** PROBLEM TO WORK ON **
Copy out all of the records. Keep every word exact.
§
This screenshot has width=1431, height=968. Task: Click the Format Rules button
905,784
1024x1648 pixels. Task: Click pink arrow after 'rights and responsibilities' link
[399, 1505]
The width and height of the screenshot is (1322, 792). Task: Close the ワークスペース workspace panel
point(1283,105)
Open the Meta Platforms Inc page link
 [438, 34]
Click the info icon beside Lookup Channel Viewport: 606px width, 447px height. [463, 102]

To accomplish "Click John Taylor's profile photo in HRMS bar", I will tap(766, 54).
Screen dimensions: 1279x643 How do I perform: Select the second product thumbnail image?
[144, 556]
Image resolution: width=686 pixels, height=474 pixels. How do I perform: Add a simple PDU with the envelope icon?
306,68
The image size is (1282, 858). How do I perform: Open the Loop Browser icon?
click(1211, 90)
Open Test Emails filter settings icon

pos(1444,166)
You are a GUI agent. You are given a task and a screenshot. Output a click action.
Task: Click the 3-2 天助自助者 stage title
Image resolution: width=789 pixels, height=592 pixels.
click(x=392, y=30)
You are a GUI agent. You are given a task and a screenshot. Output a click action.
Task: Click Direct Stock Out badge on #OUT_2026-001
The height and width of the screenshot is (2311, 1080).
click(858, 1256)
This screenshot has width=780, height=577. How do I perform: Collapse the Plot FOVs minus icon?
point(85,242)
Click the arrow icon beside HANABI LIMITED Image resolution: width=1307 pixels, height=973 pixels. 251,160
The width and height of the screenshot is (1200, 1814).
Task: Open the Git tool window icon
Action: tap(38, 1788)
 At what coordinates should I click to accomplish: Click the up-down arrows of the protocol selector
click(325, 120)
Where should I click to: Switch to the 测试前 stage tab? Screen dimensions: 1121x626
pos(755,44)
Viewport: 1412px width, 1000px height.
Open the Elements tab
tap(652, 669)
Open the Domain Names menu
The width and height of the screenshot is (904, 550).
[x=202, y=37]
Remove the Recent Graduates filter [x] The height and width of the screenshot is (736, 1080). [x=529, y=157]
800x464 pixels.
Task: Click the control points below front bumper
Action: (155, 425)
§
** TASK SOLUTION **
This screenshot has width=1431, height=968. Task: Click the Format Rules button
905,784
1024x1648 pixels. Task: Click pink arrow after 'rights and responsibilities' link
[399, 1505]
The width and height of the screenshot is (1322, 792). Task: Close the ワークスペース workspace panel
point(1283,105)
Open the Meta Platforms Inc page link
 [438, 34]
Click the info icon beside Lookup Channel Viewport: 606px width, 447px height. [463, 102]

To accomplish "Click John Taylor's profile photo in HRMS bar", I will tap(766, 54).
Screen dimensions: 1279x643 How do I perform: Select the second product thumbnail image?
[144, 556]
Image resolution: width=686 pixels, height=474 pixels. How do I perform: Add a simple PDU with the envelope icon?
306,68
The image size is (1282, 858). How do I perform: Open the Loop Browser icon?
click(1211, 90)
Open Test Emails filter settings icon

pos(1444,166)
You are a GUI agent. You are given a task and a screenshot. Output a click action.
Task: Click the 3-2 天助自助者 stage title
Image resolution: width=789 pixels, height=592 pixels.
click(x=392, y=30)
You are a GUI agent. You are given a task and a screenshot. Output a click action.
Task: Click Direct Stock Out badge on #OUT_2026-001
The height and width of the screenshot is (2311, 1080).
click(858, 1256)
This screenshot has width=780, height=577. How do I perform: Collapse the Plot FOVs minus icon?
point(85,242)
Click the arrow icon beside HANABI LIMITED Image resolution: width=1307 pixels, height=973 pixels. 251,160
The width and height of the screenshot is (1200, 1814).
Task: Open the Git tool window icon
Action: tap(38, 1788)
 At what coordinates should I click to accomplish: Click the up-down arrows of the protocol selector
click(325, 120)
Where should I click to: Switch to the 测试前 stage tab? Screen dimensions: 1121x626
pos(755,44)
Viewport: 1412px width, 1000px height.
Open the Elements tab
tap(652, 669)
Open the Domain Names menu
The width and height of the screenshot is (904, 550).
[x=202, y=37]
Remove the Recent Graduates filter [x] The height and width of the screenshot is (736, 1080). [x=529, y=157]
800x464 pixels.
Task: Click the control points below front bumper
Action: (155, 425)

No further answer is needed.